• Exercise brief
The answer must be every record below, reproduced exactly.

• Input records
————

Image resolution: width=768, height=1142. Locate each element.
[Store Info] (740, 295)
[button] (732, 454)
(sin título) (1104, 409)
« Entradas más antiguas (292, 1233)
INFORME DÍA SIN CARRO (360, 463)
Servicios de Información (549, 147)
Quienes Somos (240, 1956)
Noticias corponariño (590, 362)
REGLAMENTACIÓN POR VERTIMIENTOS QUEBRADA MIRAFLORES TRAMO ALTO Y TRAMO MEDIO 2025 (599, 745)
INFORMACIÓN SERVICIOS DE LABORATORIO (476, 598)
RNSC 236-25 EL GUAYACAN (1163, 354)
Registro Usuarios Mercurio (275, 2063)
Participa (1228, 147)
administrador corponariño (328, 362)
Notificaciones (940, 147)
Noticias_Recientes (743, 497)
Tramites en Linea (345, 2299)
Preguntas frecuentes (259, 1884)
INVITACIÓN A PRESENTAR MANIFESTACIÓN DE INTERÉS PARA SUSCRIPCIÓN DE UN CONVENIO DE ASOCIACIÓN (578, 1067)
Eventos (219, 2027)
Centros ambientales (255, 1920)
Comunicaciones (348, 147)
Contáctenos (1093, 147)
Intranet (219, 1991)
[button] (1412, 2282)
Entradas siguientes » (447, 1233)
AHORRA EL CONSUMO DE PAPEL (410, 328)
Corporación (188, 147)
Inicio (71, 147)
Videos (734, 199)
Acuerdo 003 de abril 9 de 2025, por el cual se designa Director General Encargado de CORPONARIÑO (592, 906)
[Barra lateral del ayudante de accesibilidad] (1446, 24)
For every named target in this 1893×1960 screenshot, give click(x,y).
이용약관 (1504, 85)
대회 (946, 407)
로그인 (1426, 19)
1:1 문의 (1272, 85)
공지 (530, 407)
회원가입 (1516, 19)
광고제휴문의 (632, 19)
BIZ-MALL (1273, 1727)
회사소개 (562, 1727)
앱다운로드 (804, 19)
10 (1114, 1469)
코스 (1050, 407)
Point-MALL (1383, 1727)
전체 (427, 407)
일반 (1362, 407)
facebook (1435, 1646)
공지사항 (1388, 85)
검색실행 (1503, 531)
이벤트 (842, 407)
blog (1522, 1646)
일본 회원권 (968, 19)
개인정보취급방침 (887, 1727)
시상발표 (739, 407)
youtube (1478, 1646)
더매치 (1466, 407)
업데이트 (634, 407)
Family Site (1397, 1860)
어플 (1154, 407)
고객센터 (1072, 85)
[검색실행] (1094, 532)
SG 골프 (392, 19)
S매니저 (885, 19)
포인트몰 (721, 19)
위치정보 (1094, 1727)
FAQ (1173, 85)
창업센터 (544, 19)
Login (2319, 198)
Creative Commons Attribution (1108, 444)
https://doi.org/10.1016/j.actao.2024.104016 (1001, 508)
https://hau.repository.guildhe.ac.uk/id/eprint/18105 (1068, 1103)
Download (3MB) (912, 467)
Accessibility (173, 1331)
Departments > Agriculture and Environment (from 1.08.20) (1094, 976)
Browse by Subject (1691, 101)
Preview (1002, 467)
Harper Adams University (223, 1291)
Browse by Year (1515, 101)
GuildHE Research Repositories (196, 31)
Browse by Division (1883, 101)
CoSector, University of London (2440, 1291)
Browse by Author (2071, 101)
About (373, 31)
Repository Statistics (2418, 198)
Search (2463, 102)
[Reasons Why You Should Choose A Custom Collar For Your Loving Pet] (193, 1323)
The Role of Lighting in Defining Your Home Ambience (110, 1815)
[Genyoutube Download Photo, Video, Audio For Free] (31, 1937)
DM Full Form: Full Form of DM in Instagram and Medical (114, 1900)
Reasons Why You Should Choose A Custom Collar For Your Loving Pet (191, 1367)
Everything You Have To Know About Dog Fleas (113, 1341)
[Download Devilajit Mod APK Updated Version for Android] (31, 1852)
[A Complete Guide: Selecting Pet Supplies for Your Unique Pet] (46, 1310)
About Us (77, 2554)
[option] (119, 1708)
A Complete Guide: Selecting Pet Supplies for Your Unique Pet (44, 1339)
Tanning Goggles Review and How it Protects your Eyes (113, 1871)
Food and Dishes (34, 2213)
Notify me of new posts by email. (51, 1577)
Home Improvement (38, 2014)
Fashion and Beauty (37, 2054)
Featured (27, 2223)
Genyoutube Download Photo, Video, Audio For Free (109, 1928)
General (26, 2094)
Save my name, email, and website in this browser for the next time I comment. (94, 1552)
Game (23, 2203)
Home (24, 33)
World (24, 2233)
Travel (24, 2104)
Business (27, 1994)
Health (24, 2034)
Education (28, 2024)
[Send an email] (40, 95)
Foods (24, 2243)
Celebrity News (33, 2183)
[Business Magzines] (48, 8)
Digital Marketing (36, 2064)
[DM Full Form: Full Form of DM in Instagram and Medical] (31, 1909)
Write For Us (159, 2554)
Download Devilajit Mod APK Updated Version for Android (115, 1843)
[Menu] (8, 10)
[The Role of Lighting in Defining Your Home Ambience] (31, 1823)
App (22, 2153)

————

• Result of this exercise
Image resolution: width=768, height=1142. Locate each element.
[Store Info] (740, 295)
[button] (732, 454)
(sin título) (1104, 409)
« Entradas más antiguas (292, 1233)
INFORME DÍA SIN CARRO (360, 463)
Servicios de Información (549, 147)
Quienes Somos (240, 1956)
Noticias corponariño (590, 362)
REGLAMENTACIÓN POR VERTIMIENTOS QUEBRADA MIRAFLORES TRAMO ALTO Y TRAMO MEDIO 2025 (599, 745)
INFORMACIÓN SERVICIOS DE LABORATORIO (476, 598)
RNSC 236-25 EL GUAYACAN (1163, 354)
Registro Usuarios Mercurio (275, 2063)
Participa (1228, 147)
administrador corponariño (328, 362)
Notificaciones (940, 147)
Noticias_Recientes (743, 497)
Tramites en Linea (345, 2299)
Preguntas frecuentes (259, 1884)
INVITACIÓN A PRESENTAR MANIFESTACIÓN DE INTERÉS PARA SUSCRIPCIÓN DE UN CONVENIO DE ASOCIACIÓN (578, 1067)
Eventos (219, 2027)
Centros ambientales (255, 1920)
Comunicaciones (348, 147)
Contáctenos (1093, 147)
Intranet (219, 1991)
[button] (1412, 2282)
Entradas siguientes » (447, 1233)
AHORRA EL CONSUMO DE PAPEL (410, 328)
Corporación (188, 147)
Inicio (71, 147)
Videos (734, 199)
Acuerdo 003 de abril 9 de 2025, por el cual se designa Director General Encargado de CORPONARIÑO (592, 906)
[Barra lateral del ayudante de accesibilidad] (1446, 24)
For every named target in this 1893×1960 screenshot, give click(x,y).
이용약관 (1504, 85)
대회 (946, 407)
로그인 (1426, 19)
1:1 문의 (1272, 85)
공지 (530, 407)
회원가입 (1516, 19)
광고제휴문의 (632, 19)
BIZ-MALL (1273, 1727)
회사소개 (562, 1727)
앱다운로드 (804, 19)
10 (1114, 1469)
코스 (1050, 407)
Point-MALL (1383, 1727)
전체 (427, 407)
일반 (1362, 407)
facebook (1435, 1646)
공지사항 (1388, 85)
검색실행 (1503, 531)
이벤트 (842, 407)
blog (1522, 1646)
일본 회원권 (968, 19)
개인정보취급방침 (887, 1727)
시상발표 (739, 407)
youtube (1478, 1646)
더매치 (1466, 407)
업데이트 (634, 407)
Family Site (1397, 1860)
어플 (1154, 407)
고객센터 (1072, 85)
[검색실행] (1094, 532)
SG 골프 (392, 19)
S매니저 (885, 19)
포인트몰 (721, 19)
위치정보 (1094, 1727)
FAQ (1173, 85)
창업센터 (544, 19)
Login (2319, 198)
Creative Commons Attribution (1108, 444)
https://doi.org/10.1016/j.actao.2024.104016 (1001, 508)
https://hau.repository.guildhe.ac.uk/id/eprint/18105 (1068, 1103)
Download (3MB) (912, 467)
Accessibility (173, 1331)
Departments > Agriculture and Environment (from 1.08.20) (1094, 976)
Browse by Subject (1691, 101)
Preview (1002, 467)
Harper Adams University (223, 1291)
Browse by Year (1515, 101)
GuildHE Research Repositories (196, 31)
Browse by Division (1883, 101)
CoSector, University of London (2440, 1291)
Browse by Author (2071, 101)
About (373, 31)
Repository Statistics (2418, 198)
Search (2463, 102)
[Reasons Why You Should Choose A Custom Collar For Your Loving Pet] (193, 1323)
The Role of Lighting in Defining Your Home Ambience (110, 1815)
[Genyoutube Download Photo, Video, Audio For Free] (31, 1937)
DM Full Form: Full Form of DM in Instagram and Medical (114, 1900)
Reasons Why You Should Choose A Custom Collar For Your Loving Pet (191, 1367)
Everything You Have To Know About Dog Fleas (113, 1341)
[Download Devilajit Mod APK Updated Version for Android] (31, 1852)
[A Complete Guide: Selecting Pet Supplies for Your Unique Pet] (46, 1310)
About Us (77, 2554)
[option] (119, 1708)
A Complete Guide: Selecting Pet Supplies for Your Unique Pet (44, 1339)
Tanning Goggles Review and How it Protects your Eyes (113, 1871)
Food and Dishes (34, 2213)
Notify me of new posts by email. (51, 1577)
Home Improvement (38, 2014)
Fashion and Beauty (37, 2054)
Featured (27, 2223)
Genyoutube Download Photo, Video, Audio For Free (109, 1928)
General (26, 2094)
Save my name, email, and website in this browser for the next time I comment. (94, 1552)
Game (23, 2203)
Home (24, 33)
World (24, 2233)
Travel (24, 2104)
Business (27, 1994)
Health (24, 2034)
Education (28, 2024)
[Send an email] (40, 95)
Foods (24, 2243)
Celebrity News (33, 2183)
[Business Magzines] (48, 8)
Digital Marketing (36, 2064)
[DM Full Form: Full Form of DM in Instagram and Medical] (31, 1909)
Write For Us (159, 2554)
Download Devilajit Mod APK Updated Version for Android (115, 1843)
[Menu] (8, 10)
[The Role of Lighting in Defining Your Home Ambience] (31, 1823)
App (22, 2153)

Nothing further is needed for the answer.